TASK: Give back the full set of entries exactly, keeping each line intact.

INPUT FOR THIS TASK:
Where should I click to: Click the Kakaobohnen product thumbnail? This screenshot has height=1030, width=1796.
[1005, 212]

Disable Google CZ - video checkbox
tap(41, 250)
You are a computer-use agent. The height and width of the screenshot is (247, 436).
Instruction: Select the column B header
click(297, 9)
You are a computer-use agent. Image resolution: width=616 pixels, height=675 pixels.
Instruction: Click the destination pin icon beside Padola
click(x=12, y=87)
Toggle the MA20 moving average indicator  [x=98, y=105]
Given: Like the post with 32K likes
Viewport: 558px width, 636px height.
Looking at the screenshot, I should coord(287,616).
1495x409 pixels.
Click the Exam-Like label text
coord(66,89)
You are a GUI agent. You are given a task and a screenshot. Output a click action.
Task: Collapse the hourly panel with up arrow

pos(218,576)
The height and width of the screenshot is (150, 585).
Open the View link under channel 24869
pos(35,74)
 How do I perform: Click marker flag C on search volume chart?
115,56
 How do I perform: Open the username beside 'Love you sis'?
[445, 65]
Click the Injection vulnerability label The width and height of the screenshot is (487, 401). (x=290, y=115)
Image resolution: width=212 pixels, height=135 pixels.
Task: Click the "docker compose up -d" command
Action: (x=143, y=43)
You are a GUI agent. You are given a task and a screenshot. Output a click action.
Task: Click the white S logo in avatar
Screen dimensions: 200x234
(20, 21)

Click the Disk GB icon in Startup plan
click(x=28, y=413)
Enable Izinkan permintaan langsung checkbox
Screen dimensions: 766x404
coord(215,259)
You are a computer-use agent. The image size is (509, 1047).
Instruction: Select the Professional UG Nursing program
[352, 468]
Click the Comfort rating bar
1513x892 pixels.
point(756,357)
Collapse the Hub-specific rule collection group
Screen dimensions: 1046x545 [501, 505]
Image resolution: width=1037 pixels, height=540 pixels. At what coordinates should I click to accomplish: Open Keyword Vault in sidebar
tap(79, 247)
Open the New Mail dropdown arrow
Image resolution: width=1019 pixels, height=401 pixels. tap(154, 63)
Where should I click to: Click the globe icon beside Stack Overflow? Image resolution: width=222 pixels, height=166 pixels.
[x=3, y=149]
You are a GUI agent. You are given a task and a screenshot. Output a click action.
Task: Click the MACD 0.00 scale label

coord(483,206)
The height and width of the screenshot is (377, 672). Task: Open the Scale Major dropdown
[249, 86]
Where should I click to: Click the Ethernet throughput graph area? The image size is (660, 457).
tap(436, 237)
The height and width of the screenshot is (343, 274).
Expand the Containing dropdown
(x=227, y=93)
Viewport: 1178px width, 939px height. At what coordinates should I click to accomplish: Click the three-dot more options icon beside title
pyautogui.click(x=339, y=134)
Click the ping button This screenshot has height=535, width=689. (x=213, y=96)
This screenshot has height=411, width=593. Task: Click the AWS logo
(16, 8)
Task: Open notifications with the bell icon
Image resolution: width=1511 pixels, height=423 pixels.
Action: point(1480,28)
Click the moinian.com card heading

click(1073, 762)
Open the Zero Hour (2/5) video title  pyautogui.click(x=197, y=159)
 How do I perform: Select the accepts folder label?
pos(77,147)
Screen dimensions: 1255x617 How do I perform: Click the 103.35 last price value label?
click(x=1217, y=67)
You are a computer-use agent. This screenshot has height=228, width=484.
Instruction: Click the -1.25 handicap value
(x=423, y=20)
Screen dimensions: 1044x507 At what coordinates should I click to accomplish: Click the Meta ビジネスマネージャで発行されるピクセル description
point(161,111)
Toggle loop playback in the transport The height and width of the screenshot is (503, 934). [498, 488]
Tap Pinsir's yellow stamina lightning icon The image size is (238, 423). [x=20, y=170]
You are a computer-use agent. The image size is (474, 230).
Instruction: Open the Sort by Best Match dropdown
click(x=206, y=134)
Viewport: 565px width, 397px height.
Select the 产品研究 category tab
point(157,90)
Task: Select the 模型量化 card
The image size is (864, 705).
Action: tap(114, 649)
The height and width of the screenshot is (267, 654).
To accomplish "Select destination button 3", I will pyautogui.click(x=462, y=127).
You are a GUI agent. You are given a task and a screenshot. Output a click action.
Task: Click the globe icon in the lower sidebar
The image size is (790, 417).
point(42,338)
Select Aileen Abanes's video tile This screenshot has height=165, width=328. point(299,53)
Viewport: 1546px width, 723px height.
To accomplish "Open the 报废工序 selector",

ANSWER SECTION:
Where should I click to: Click the Kakaobohnen product thumbnail? This screenshot has height=1030, width=1796.
[1005, 212]

Disable Google CZ - video checkbox
tap(41, 250)
You are a computer-use agent. The height and width of the screenshot is (247, 436).
Instruction: Select the column B header
click(297, 9)
You are a computer-use agent. Image resolution: width=616 pixels, height=675 pixels.
Instruction: Click the destination pin icon beside Padola
click(x=12, y=87)
Toggle the MA20 moving average indicator  [x=98, y=105]
Given: Like the post with 32K likes
Viewport: 558px width, 636px height.
Looking at the screenshot, I should coord(287,616).
1495x409 pixels.
Click the Exam-Like label text
coord(66,89)
You are a GUI agent. You are given a task and a screenshot. Output a click action.
Task: Collapse the hourly panel with up arrow

pos(218,576)
The height and width of the screenshot is (150, 585).
Open the View link under channel 24869
pos(35,74)
 How do I perform: Click marker flag C on search volume chart?
115,56
 How do I perform: Open the username beside 'Love you sis'?
[445, 65]
Click the Injection vulnerability label The width and height of the screenshot is (487, 401). (x=290, y=115)
Image resolution: width=212 pixels, height=135 pixels.
Task: Click the "docker compose up -d" command
Action: (x=143, y=43)
You are a GUI agent. You are given a task and a screenshot. Output a click action.
Task: Click the white S logo in avatar
Screen dimensions: 200x234
(20, 21)

Click the Disk GB icon in Startup plan
click(x=28, y=413)
Enable Izinkan permintaan langsung checkbox
Screen dimensions: 766x404
coord(215,259)
You are a computer-use agent. The image size is (509, 1047).
Instruction: Select the Professional UG Nursing program
[352, 468]
Click the Comfort rating bar
1513x892 pixels.
point(756,357)
Collapse the Hub-specific rule collection group
Screen dimensions: 1046x545 [501, 505]
Image resolution: width=1037 pixels, height=540 pixels. At what coordinates should I click to accomplish: Open Keyword Vault in sidebar
tap(79, 247)
Open the New Mail dropdown arrow
Image resolution: width=1019 pixels, height=401 pixels. tap(154, 63)
Where should I click to: Click the globe icon beside Stack Overflow? Image resolution: width=222 pixels, height=166 pixels.
[x=3, y=149]
You are a GUI agent. You are given a task and a screenshot. Output a click action.
Task: Click the MACD 0.00 scale label

coord(483,206)
The height and width of the screenshot is (377, 672). Task: Open the Scale Major dropdown
[249, 86]
Where should I click to: Click the Ethernet throughput graph area? The image size is (660, 457).
tap(436, 237)
The height and width of the screenshot is (343, 274).
Expand the Containing dropdown
(x=227, y=93)
Viewport: 1178px width, 939px height. At what coordinates should I click to accomplish: Click the three-dot more options icon beside title
pyautogui.click(x=339, y=134)
Click the ping button This screenshot has height=535, width=689. (x=213, y=96)
This screenshot has height=411, width=593. Task: Click the AWS logo
(16, 8)
Task: Open notifications with the bell icon
Image resolution: width=1511 pixels, height=423 pixels.
Action: point(1480,28)
Click the moinian.com card heading

click(1073, 762)
Open the Zero Hour (2/5) video title  pyautogui.click(x=197, y=159)
 How do I perform: Select the accepts folder label?
pos(77,147)
Screen dimensions: 1255x617 How do I perform: Click the 103.35 last price value label?
click(x=1217, y=67)
You are a computer-use agent. This screenshot has height=228, width=484.
Instruction: Click the -1.25 handicap value
(x=423, y=20)
Screen dimensions: 1044x507 At what coordinates should I click to accomplish: Click the Meta ビジネスマネージャで発行されるピクセル description
point(161,111)
Toggle loop playback in the transport The height and width of the screenshot is (503, 934). [498, 488]
Tap Pinsir's yellow stamina lightning icon The image size is (238, 423). [x=20, y=170]
You are a computer-use agent. The image size is (474, 230).
Instruction: Open the Sort by Best Match dropdown
click(x=206, y=134)
Viewport: 565px width, 397px height.
Select the 产品研究 category tab
point(157,90)
Task: Select the 模型量化 card
The image size is (864, 705).
Action: tap(114, 649)
The height and width of the screenshot is (267, 654).
To accomplish "Select destination button 3", I will pyautogui.click(x=462, y=127).
You are a GUI agent. You are given a task and a screenshot. Output a click action.
Task: Click the globe icon in the lower sidebar
The image size is (790, 417).
point(42,338)
Select Aileen Abanes's video tile This screenshot has height=165, width=328. point(299,53)
Viewport: 1546px width, 723px height.
To accomplish "Open the 报废工序 selector",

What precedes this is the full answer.